Education 4.0 – How to Learn in the Fourth Industrial Revolution


If you woke up today and felt like you didn’t recognize the world around you - or see your clear place in it - you are not alone. It feels to me like the world has just hit puberty, and there is a whole lot of confusion going on in our collective bodies that we don’t understand, and feel ill-equipped interpret, much less control. Though much like puberty, we are going through a massive change of progress - we as a unified globe of 7.5 billion, are growing up; we’re getting strong, faster, and smarter.

Even a few decades ago, the notion of a Centenarian life was mostly left to the Guinness Book of World Records (and the Japanese). But with this population on track to double every decade, we will be surpassing 4 million of these century-dwellers in the next three decades alone. This an unprecedented extension of the average human lifespan, due to a happy convergence of cheaper and better technology. Why is this important though? Well, when the modern notions of work and education were conceived, it was understood that humans had anywhere from 30–60 years on Earth. Operating under the assumption that our meaningful adult productivity timeline lands us somewhere between 25% and 60%, this meant work was averaging around three decades. But thanks to advances in science, this number is increasing to potentially longer than six decades of working time! Balance that with the relentless pace of innovation constantly demanding new skills and knowledge to keep pace, we have a brand new ecosystem of work and learning to respond to. Global connectivity, smart devices and instantaneous media are just a few of the forces catapulting us into this totally unfamiliar regime, and they’re fundamentally reshaping the way we think about information, learning, and the future of work.

So why is it then that the industry at the heart of all human progress, the very driver to our professional success, seems to be stagnant in its response to these exponential technologies? Incumbents have demonstrated downright resistance to embracing technological progress in favour of standardization, but with today’s lightning pace of growth this standardization is simply, untenable. The orthodoxy of a one-size-fits-all approach to learning does not meet the dynamically shifting needs of today’s knowledge economy, much less the needs of the future “connected economy”, yet it remains the gold standard. Industrial-born institutions have remained hypnotized by the fantasy of past realities, stubbornly resisting the inexorable need for a revolution — teachers are receiving much of the same training that they had decades ago, and the format of distribution and content delivery is much the same as in the early Industrial Age. The thesis here is that education as we know it is no longer fit for purpose — our global body has matured beyond standardized education, and it’s time to come to terms with the temporary awkward stage while we blossom into this strapping young lad.

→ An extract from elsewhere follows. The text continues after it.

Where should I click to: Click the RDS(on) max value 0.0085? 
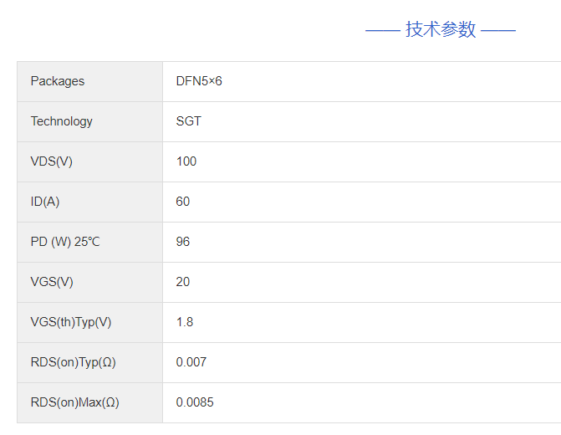(195, 402)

A BRIEF HISTORY OF CONVENTIONAL EDUCATION

As famously stated by Sir Ken Robinson, “our current system of education was designed for a different age; it was conceived in the intellectual culture of the enlightenment and in the economic circumstances of the industrial revolution”. Born in the industrial age where mass efficiency and standardization became synonymous with success, traditional formal education was designed for mass distribution, at maximum speed. Effectively a factory manufacturing model, children were placed on a learning conveyor belt to be sorted, packaged and labelled based on output: their so-called “intelligence”.

Schools were organized like assembly lines: with subjects specialized, students batched together by age, bells signaling the end of each period, and the rotation of large groups into different subjects. This model of education was architected to mold students into passive recipients of information, unilaterally transmitting knowledge from teacher to student, with minimal opportunity for context, clarity, or challenge. Values like control, competition, standardization, conformity, and acceptance of the status quo were considered benchmarks for successful implementation.

The result: students became highly dependent on teachers for their learning needs. The Ford model of education literally bred in a systematic dependence on structure, fostering a predilection for closed-minded thinking. “Education” became obsessed with the acquisition of abundant inert knowledge, often impossible to apply in a practical environment, infrequently adapting to upgraded information. Consider how easily your grandparents would assimilate into a modern classroom today — sure the whiteboards replace chalkboards, but they’d be eerily familiar with lecture halls, class rotation, and curriculum scantily changed since their grade school.

It was this hegemony of industrialized education that led to the acceptance of standardization as a rule, and conformity, the desired outcome. While clearly an anachronism today, it all made sense at the time…so don’t blame the old folks! This was an era where capital was power and information was far from ubiquitous. But it’s important to recognize the differences today — it was a time when basic education was sufficient to be considered uniquely qualified, and where rote memory power was a testament to one’s intellectual capacity. Life in the industrial economy was a linear narrative, viewed as a series of discrete segments that simply no longer apply.

THE FAST FOOD MODEL OF EDUCATION

“We have sold ourselves into a fast food model of education, and it’s impoverishing our spirits and energies as much as fast food is depleting our physical bodies” — Sir Ken Robinson.

So what’s the big concern you ask? Am I being unnecessarily hyperbolic? My education worked just fine, let’s not fix what ain’t broke, so they say.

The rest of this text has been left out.